A partir de 1936, Pierre travaille comme ouvrier agricole chez Edmond COIFFARD exploitant agricole à Rochemenier. Le 15 Juillet 1939 il se marie à Louresse-Rochemenier avec Simone MADELAIN (née en 1920).

Le 3 Septembre 1939 la guerre est déclarée. C'est donc à peine deux mois après son mariage que Pierre doit dire au-revoir à sa jeune épouse. C'est dur à vivre, on l'imagine ! Le même jour, il est affecté au 62e Régiment d'Infanterie de Lorient. Il est fait prisonnier le 16 Mai 1940 à Signy-le-Petit dans les Ardennes.

Le Stalag VIII C.

Ce camp de prisonniers situé à Sagan dans l'actuelle Pologne est un lieu de sinistre mémoire pour les Louressois car au moins trois d'entre-eux y sont passés : Georges COURANT, Valentin GILBERT et Pierre BINARD. On ignore s'ils ont pu se rencontrer sur place. Pour comprendre le fonctionnement du Stalag : se reporter au chapitre "Histoire du soldat Georges COURANT". Bien entendu, Pierre devait travailler dans l'agriculture, son métier d'origine.
Pendant la "drôle de guerre", période calme du 3 septembre 1939 au 10 mai 1940, Pierre écrivait tous les jours à Simone, son épouse. Pendant la captivité il écrivait le plus souvent possible, mais le nombre de lettres était limité et le transport du courrier était irrégulier, selon les aléas de la guerre. Simone recevait donc parfois plusieurs lettres d'un coup. Simone a gardé précieusement toutes ces lettres et a voulu qu'à sa mort elles soient mises dans son cercueil. Ses enfants ont respecté cette volonté. Depuis la France le nombre et le format des lettres étaient aussi limités. Mais Simone avait une astuce : elle envoyait aussi des colis de nourriture, dont des noix. Elle ouvrait des noix, les vidait, y mettait un minuscule message et recollait les deux morceaux. Tous les prisonniers l'ont affirmé : les échanges de lettres et les colis les ont aidé à tenir le coup moralement.

La libération.

La libération de Pierre ne s'est pas passée comme pour les autres Louressois du Stalag VIII C. Alors que Georges COURANT, et aussi probablement Valentin GILBERT, ont marché vers l'Ouest, encadrés par des gardiens allemands, pour fuir l'armée russe, Pierre BINARD, en revanche, est resté sur place et a été libéré par les Russes. La raison n'est pas claire. Les Allemands, dans le désordre général, n'ont peut-être pas pu organiser l'évacuation de tous les prisonniers. Les Russes étaient nos alliés dans cette guerre, mais ils étaient méfiants. Ils avaient peur que des soldats allemands se fassent passer pour des prisonniers français pour éviter la captivité en Russie. N'oublions pas que des Français avaient choisi de s'enrôler dans l'armée allemande, dans la division SS Charlemagne par exemple. Les contrôles et vérifications ont duré longtemps. Cela peut expliquer que Pierre ait été le dernier prisonnier à rentrer à Rochemenier, le 2 Août 1945. Son épouse Simone a raconté que Pierre portait des chaussettes russes à son retour.

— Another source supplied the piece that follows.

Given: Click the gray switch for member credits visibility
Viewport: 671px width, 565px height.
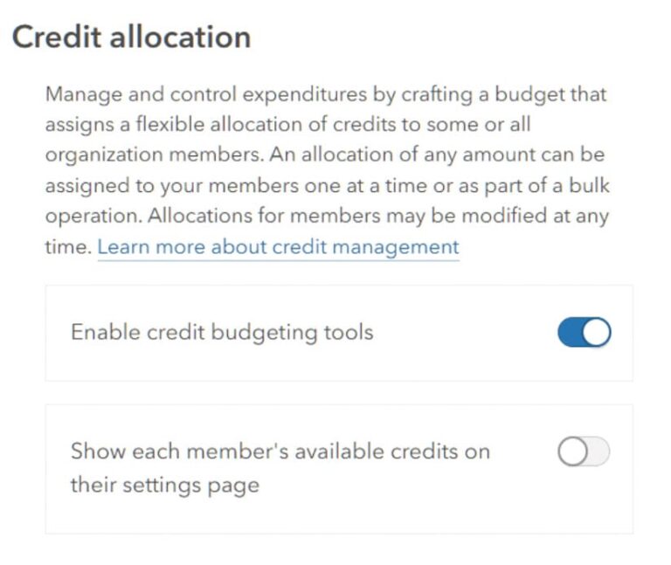Looking at the screenshot, I should [584, 451].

C'est Emile BONNET (prisonnier évadé) avec sa voiture, accompagné de Simone, qui est allé chercher le prisonnier à la gare de Saumur. Quand ils se sont revus, Pierre et Simone ne pouvaient plus parler, paralysés par l'émotion. Il faut dire que le prisonnier faisait pitié tellement il était maigre et fatigué.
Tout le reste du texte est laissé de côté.